Ski lessons to help combat nerves are in short supply. Most ski instruction is a bit too “gung-ho” for many folk particularly for women skiers, but for male ones too.
As a trained observer I frequently see folk skiing in ways which make it clear their performance is being affected by (possibly unrecognised) anxiety – men or women. The main causes of this are two fold – first of all they do not have an expressly clear idea of what movements to make, and furthermore they do not have an instantly recogniseable feedback system that tells them what is actually happening. Confusion reigns.
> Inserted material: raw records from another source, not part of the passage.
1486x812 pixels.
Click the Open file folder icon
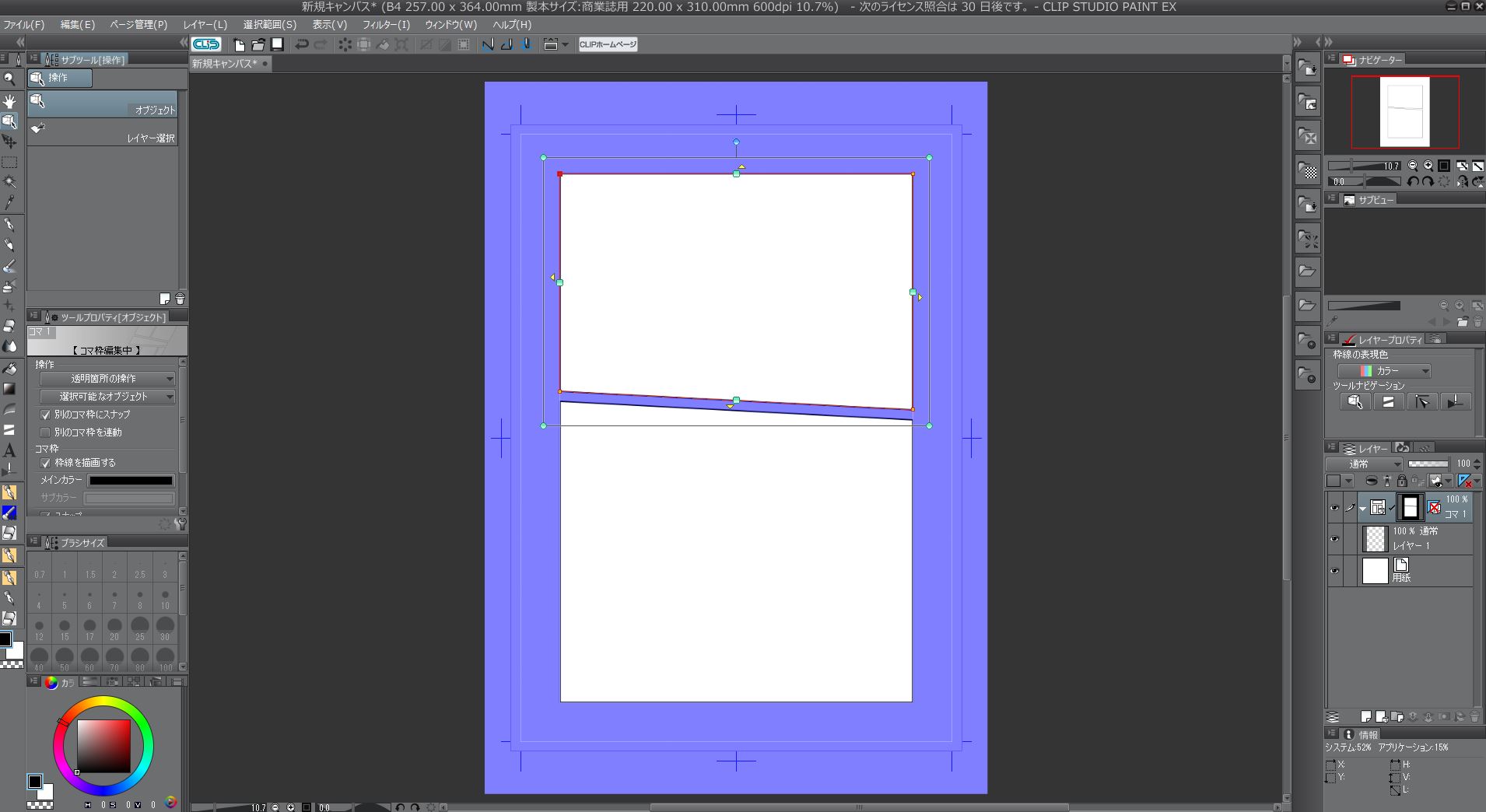(258, 44)
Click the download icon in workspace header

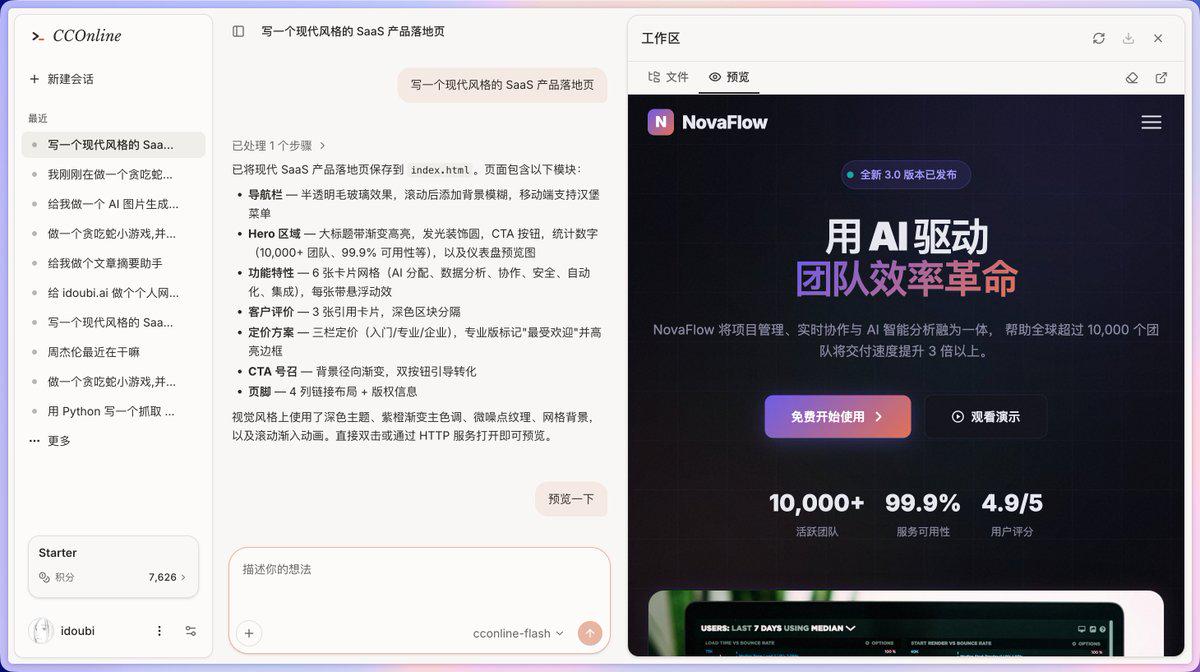tap(1128, 38)
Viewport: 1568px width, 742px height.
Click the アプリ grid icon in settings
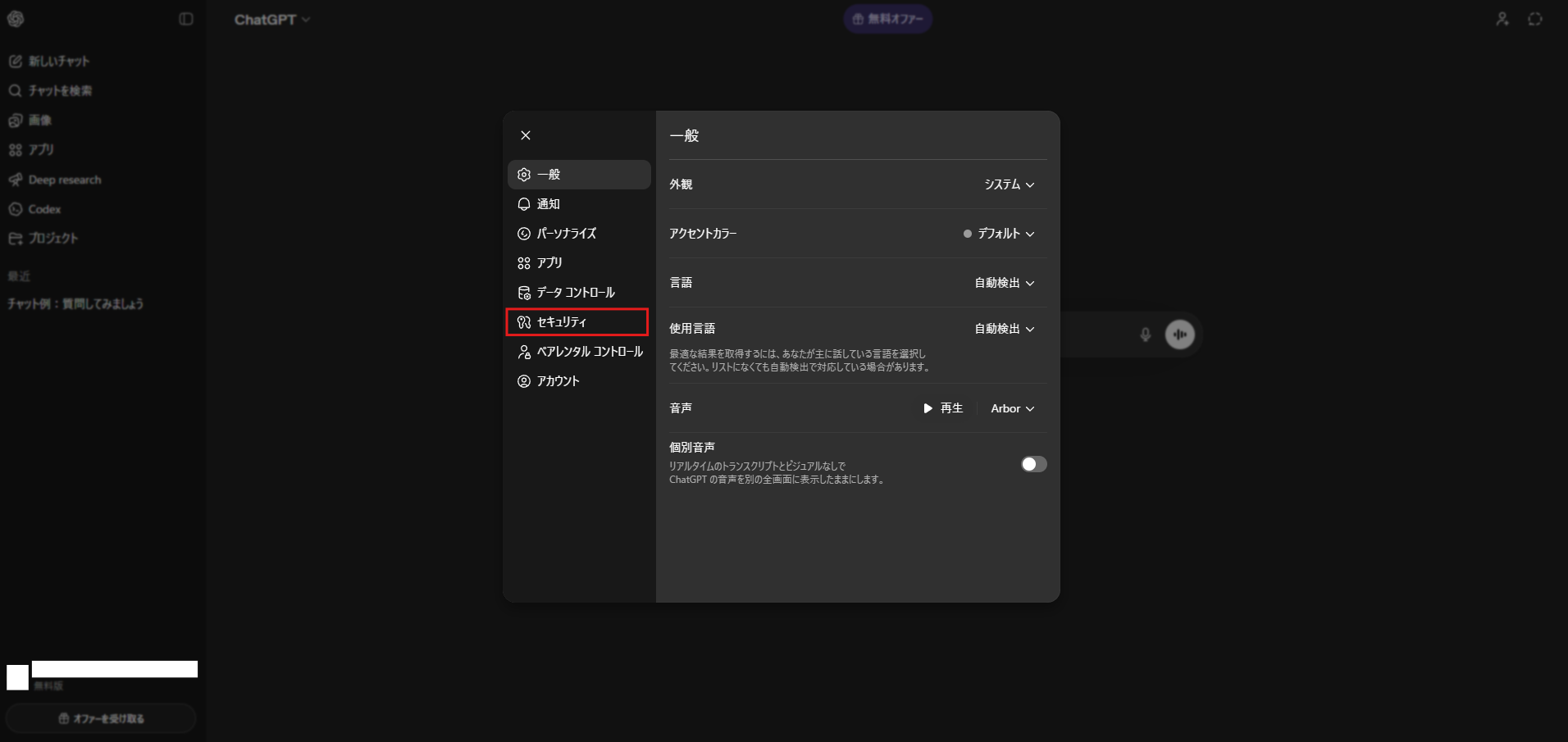tap(524, 263)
The picture above is a perfect example of clarity in feedback. It gives you an instant picture of what is about to happen – you’re going to come to some roadworks. You need to do something, like slow down.
Why do skiers get nervous?
Above all skiers get nervous because they don’t know what is happening so they don’t know what might happen.
This is the fault of a ski instruction system that has never done enough to help you understand skiing. Skiing is not a natural human behaviour, you need to learn it. Without understanding it that is virtually impossible to learn anything, never mind something with the potential to scare you.
So, before you do something you need to prepare for it, and before you prepare for it you need to understand it. I explain this a little more fully on page 4 of my book “Ski In Control” (link).
In this post I am going to investigate feedback.
Feedback – negative or positive.
In our social world negative feedback is regarded as – well, negative. So we don’t like it. But in your skiing things are different; the meaning is different. Negative feedback is the one you want.
Take the picture above again – the person who placed the sign there believed it was likely you’d be travelling faster than was appropriate for the upcoming circumstances. It gave you negative feeback which modified your behaviour, you slowed down.
Had the feedback to your speed been positive, you’d have accelerated even more.
So feedback when you are skiing is absolutely essential for the appropriate modification of your behaviours (the things you do). In ski lessons to combat nerves your teacher needs to find ways of helping become aware of what is happening under your feet.
How the universe communicates with you.
We live in the universe. As a result in order to continue to exist within it we need to communicate with it. We only have five ways to do that. We can hear it; taste it; smell it; see it; or feel it.
When you are skiing, smelling it and tasting it are not adviseable. That leaves seeing, feeling and hearing.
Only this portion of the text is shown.